DOCUMENT SEGMENT:
Plans to tap tides go back well over 100 years. One fairly famous one off Cuba was torn-apart a long time ago. Bay of Fundy looks like good power (but if tide-mills get torn-up, this looks like a bad place). In Maine we have a squirrel-cage on the bottom of a nearby bay churning a few kilo-watts of experimental energy. It will have to be scaled-up a lot before it returns as much energy as it took to make it.
 
if he is an idiot then that makes me an amoeba,  :eek:

let's throw this into the mix>

"Osmotic power or salinity gradient power is the energy available from the difference in the salt concentration between seawater and river water. Two practical methods for this are reverse electrodialysis (RED) and pressure retarded osmosis (PRO). Both processes rely on osmosis with ion specific membranes. The key waste product is brackish water. This byproduct is the result of natural forces that are being harnessed: the flow of fresh water into seas that are made up of salt water.

MATERIAL SHOWN:
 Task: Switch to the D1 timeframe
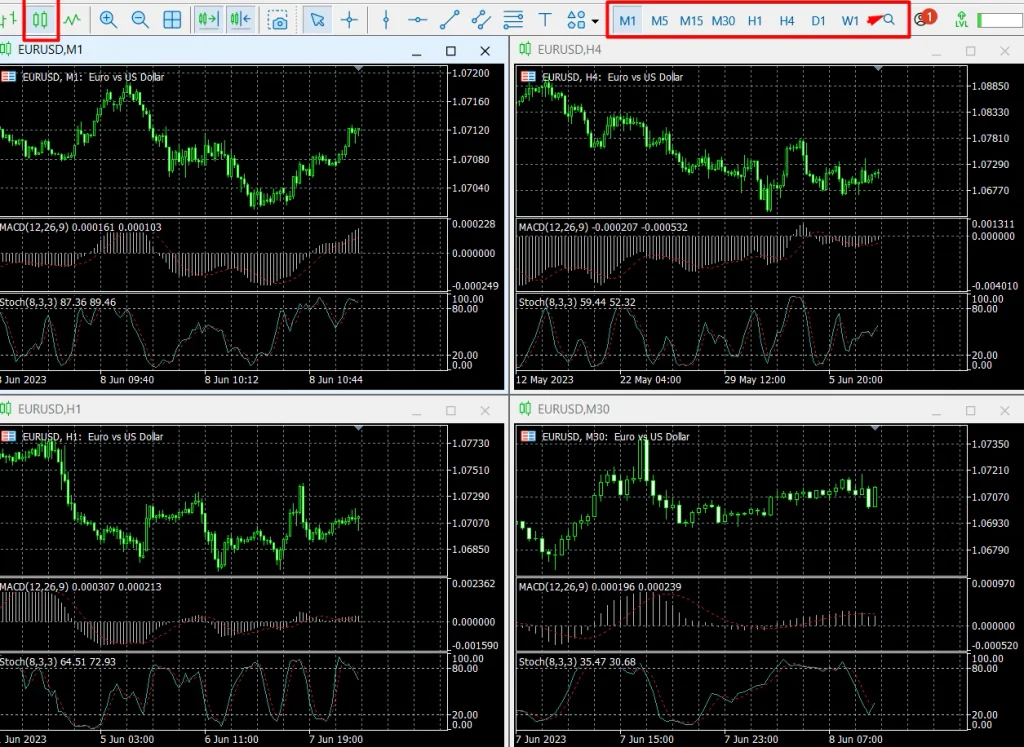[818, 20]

==

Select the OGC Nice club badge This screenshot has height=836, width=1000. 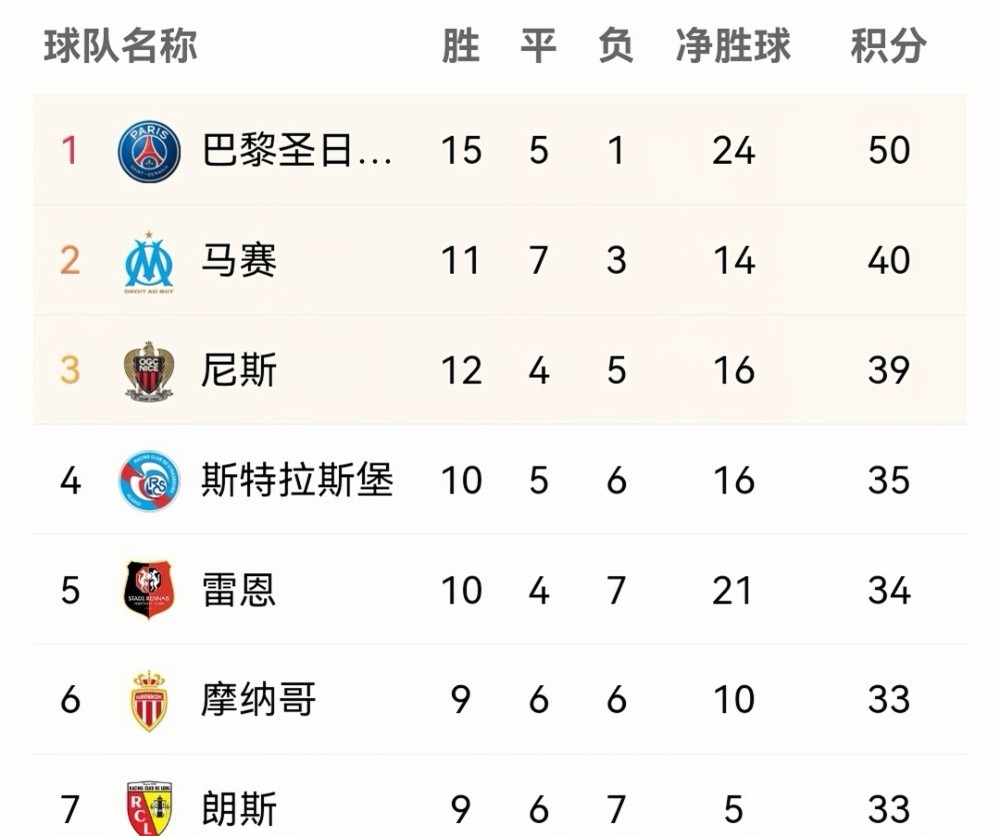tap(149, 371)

GIVEN PROBLEM 1:
Answer these about the tidal power post:
(a) Where is the squirrel-cage in Maine?
(b) What two practical methods for osmotic power are named?
(c) What is the key waste product?
GIVEN PROBLEM 2: Please print the tidal power post between "if he is an" and "of salt water.", inclusive.
GIVEN PROBLEM 3: Write what comes next in the tidal power post, starting after its last sentence.
The records have no connection to the tidal power post.

WRITTEN ANSWER 1:
(a) On the bottom of a nearby bay.
(b) Reverse electrodialysis (RED) and pressure retarded osmosis (PRO).
(c) Brackish water.

WRITTEN ANSWER 2:
if he is an idiot then that makes me an amoeba,  :eek:

let's throw this into the mix>

"Osmotic power or salinity gradient power is the energy available from the difference in the salt concentration between seawater and river water. Two practical methods for this are reverse electrodialysis (RED) and pressure retarded osmosis (PRO). Both processes rely on osmosis with ion specific membranes. The key waste product is brackish water. This byproduct is the result of natural forces that are being harnessed: the flow of fresh water into seas that are made up of salt water.

WRITTEN ANSWER 3:
In 1954 Pattle[1] suggested that there was an untapped source of power when a river mixes with the sea, in terms of the lost osmotic pressure, however it was not until the mid ‘70s where a practical method of exploiting it using selectively permeable membranes by Loeb [2] was outlined.

The method of generating power by pressure retarded osmosis was invented by Prof. Sidney Loeb in 1973 at the Ben-Gurion University of the Negev, Beersheba, Israel.[3] The idea came to Prof. Loeb, in part, as he observed the Jordan River flowing into the Dead Sea. He wanted to harvest the energy of mixing of the two aqueous solutions (the Jordan River being one and the Dead Sea being the other) that was going to waste in this natural mixing process.[4] In 1977 Prof. Loeb invented a method of producing power by a reverse electrodialysis heat engine.[5]

The technologies have been confirmed in laboratory conditions. They are being developed into commercial use in the Netherlands (RED) and Norway (PRO). The cost of the membrane has been an obstacle. A new, lower cost membrane, based on an electrically modified polyethylene plastic, made it fit for potential commercial use.[6] Other methods have been proposed and are currently under development. Among them, a method based on electric double-layer capacitor technology.[7] and a method based on vapor pressure difference.[8]
 
CJ said:
if he is an idiot then that makes me an amoeba,  :eek:
;D ;D  PRR is not an idiot in any company....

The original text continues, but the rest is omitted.